▶ Work to do
Swap "screenshot" for "screen capture" in the entries from the start of the entries to the line containing "[x=90, y=120]", and write those lines out again with nothing else changed. Leave the pictures out of your answer.

***

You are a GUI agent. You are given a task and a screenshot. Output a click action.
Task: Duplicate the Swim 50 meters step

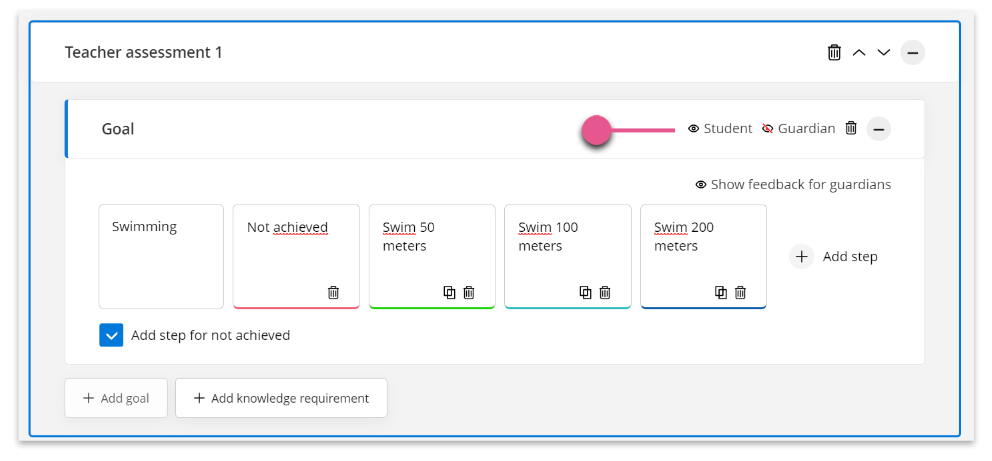[449, 293]
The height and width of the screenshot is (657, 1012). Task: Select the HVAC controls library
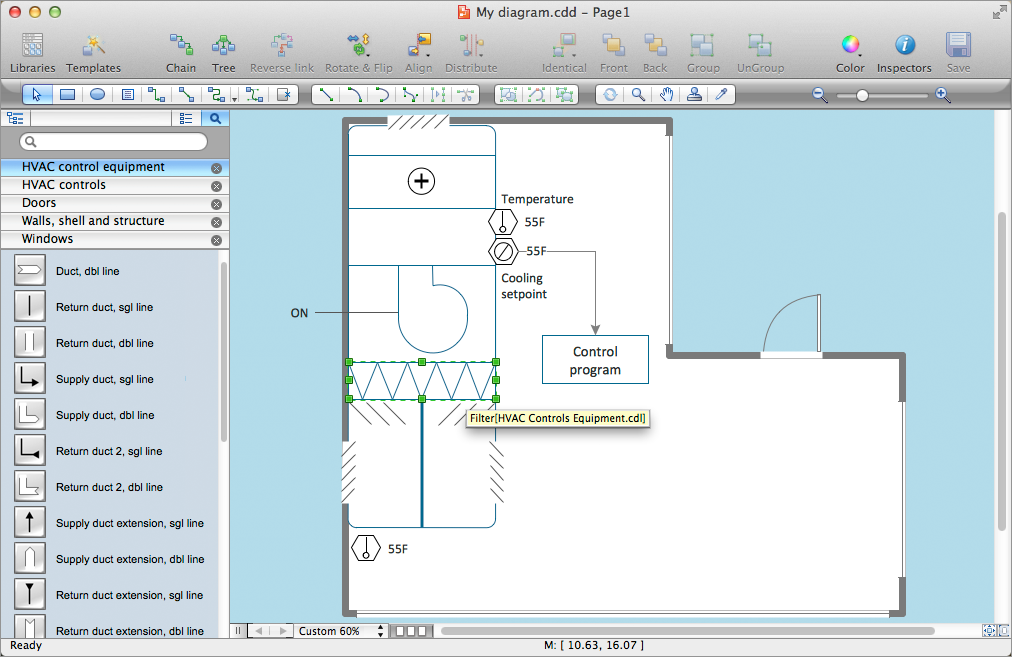pyautogui.click(x=64, y=185)
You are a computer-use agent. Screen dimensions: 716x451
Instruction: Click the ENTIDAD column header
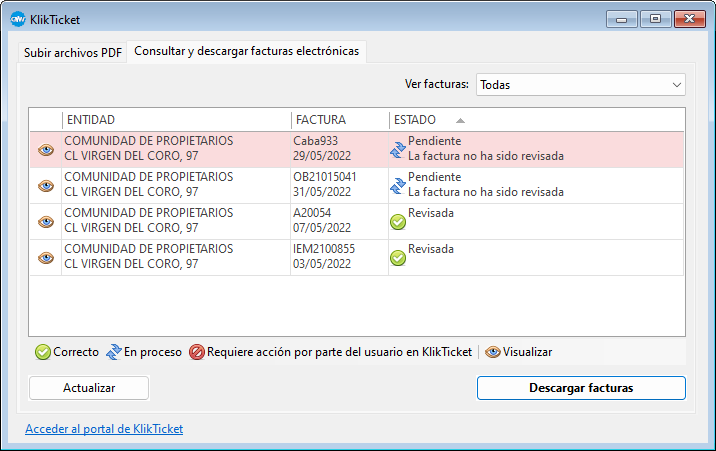[x=90, y=120]
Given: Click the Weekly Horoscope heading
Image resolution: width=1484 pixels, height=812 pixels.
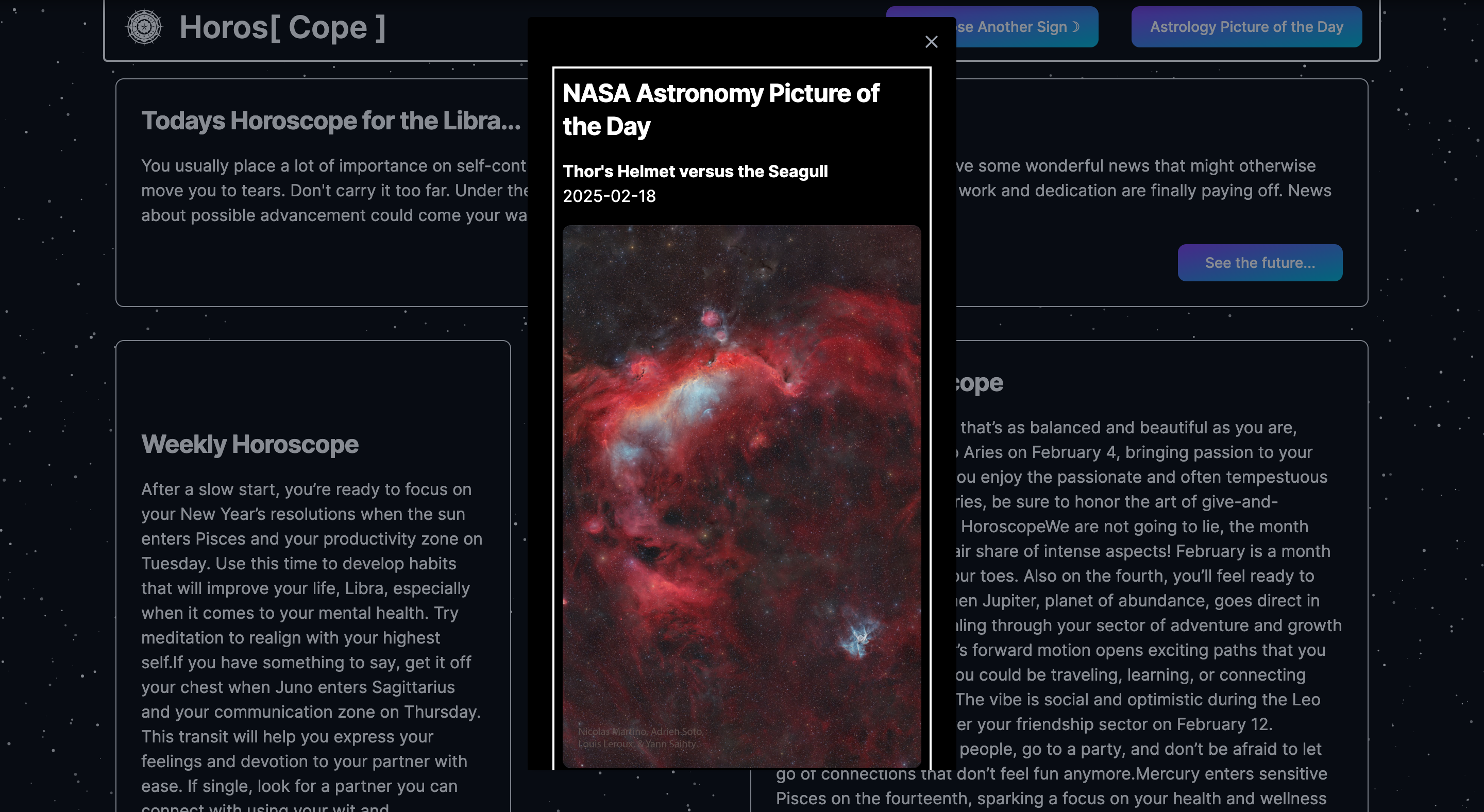Looking at the screenshot, I should pos(249,444).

***

▶ Answer to the task
You are a GUI agent. You are given a task and a screen capture. Output a click action.
Task: Duplicate the Swim 50 meters step

[449, 293]
The height and width of the screen capture is (657, 1012). Task: Select the HVAC controls library
pyautogui.click(x=64, y=185)
You are a computer-use agent. Screen dimensions: 716x451
Instruction: Click the ENTIDAD column header
[x=90, y=120]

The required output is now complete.